2008/02/10

DelftGirl

Cool tatoo ugh?!
Source:"facehunter"
"During the Dutch Golden Age, the Dutch East India Company had a lively trade with the East and imported millions of pieces of Chinese porcelain in the early 1600s.[6] The Chinese workmanship and attention to detail impressed many. Only the richest could afford the early imports. Although Dutch potters did not immediately imitate Chinese porcelain, they began to do after the death of the Emperor Wan-Li in 1619, when the supply to Europe was interrupted.[7] Delftware inspired by Chinese originals persisted from about 1630 to the mid-eighteenth century alongside European patterns.

By about 1700 several factories were using enamel colours and gilding over tin-glaze, requiring a third kiln firing at a lower temperature.

Delftware ranged from simple household items - plain white earthenware with little or no decoration - to fancy artwork.

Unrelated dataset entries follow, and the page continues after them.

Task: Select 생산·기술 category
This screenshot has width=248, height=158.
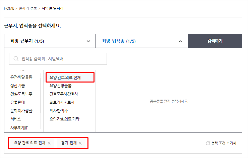Action: (x=17, y=86)

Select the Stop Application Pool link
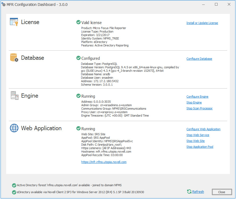[x=200, y=147]

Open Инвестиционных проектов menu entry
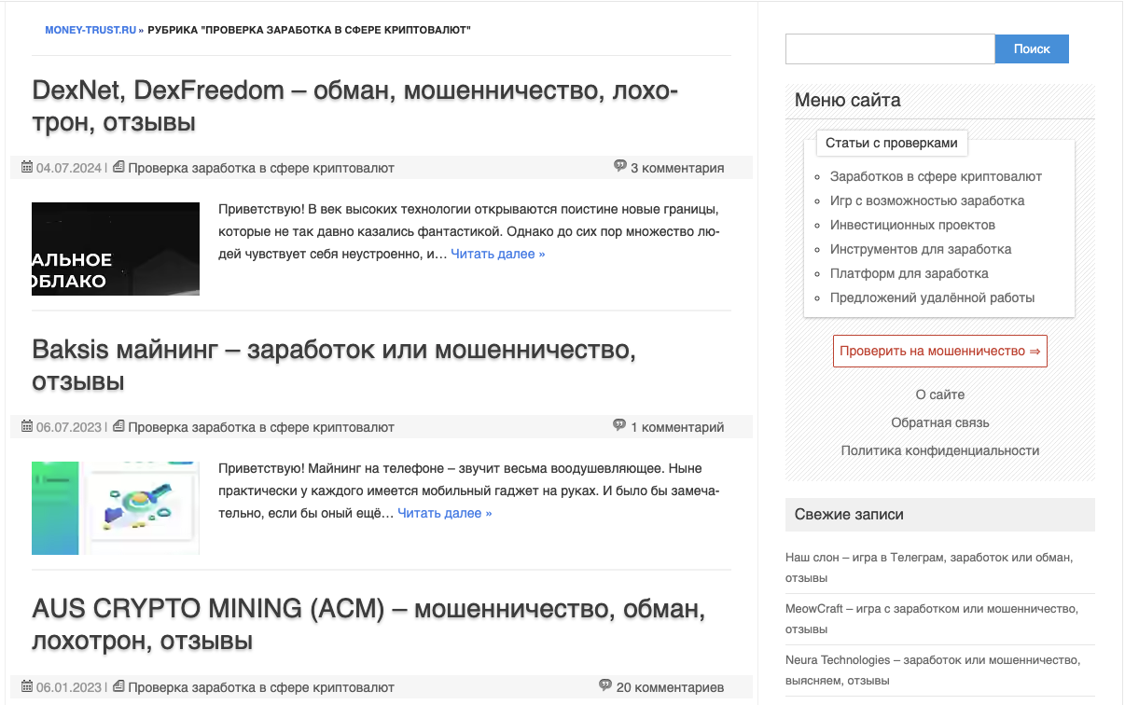tap(912, 225)
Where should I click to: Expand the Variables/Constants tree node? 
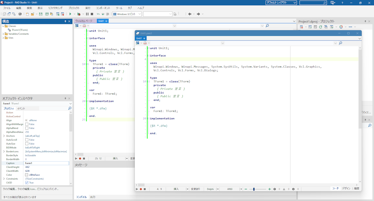coord(4,34)
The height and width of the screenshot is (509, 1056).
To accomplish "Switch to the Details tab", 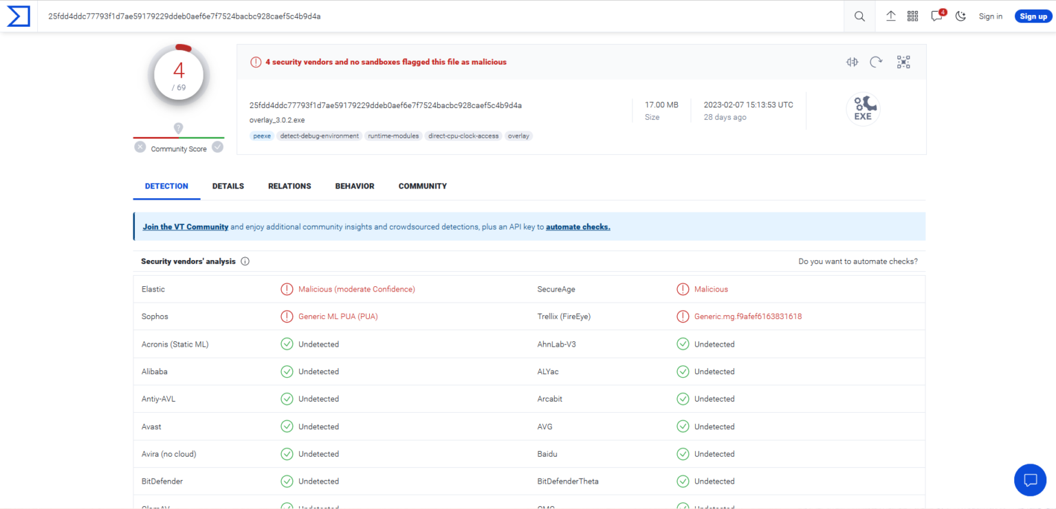I will tap(228, 186).
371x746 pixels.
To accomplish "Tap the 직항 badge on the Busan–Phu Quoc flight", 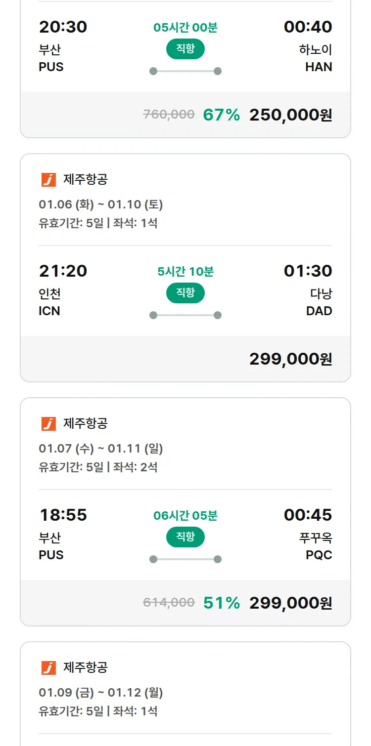I will 186,537.
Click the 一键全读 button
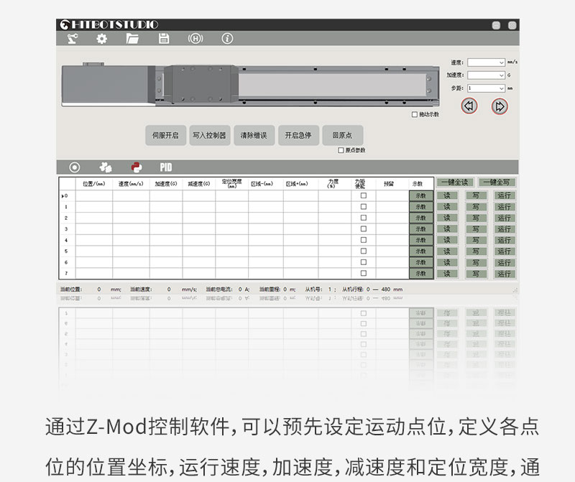The width and height of the screenshot is (575, 482). pyautogui.click(x=454, y=182)
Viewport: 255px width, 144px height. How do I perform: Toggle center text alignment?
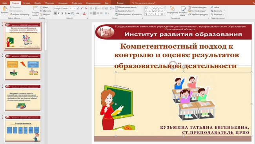[94, 13]
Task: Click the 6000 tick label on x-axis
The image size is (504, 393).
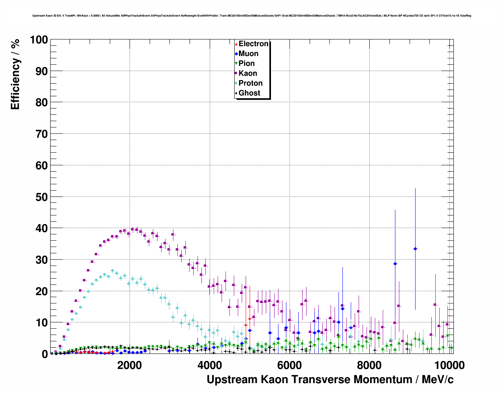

Most of the Delft factories made sets of jars, the kast-stel set. Pictorial plates were made in abundance, illustrated with religious motifs, native Dutch scenes with windmills and fishing boats, hunting scenes, landscapes and seascapes. Sets of plates were made with the words and music of songs; dessert was served on them and when the plates were clear the company started singing.[8] The Delft potters also made tiles in vast numbers (estimated at eight hundred million[9])over a period of two hundred years; many Dutch houses still have tiles that were fixed in the seventeenth and eighteenth centuries."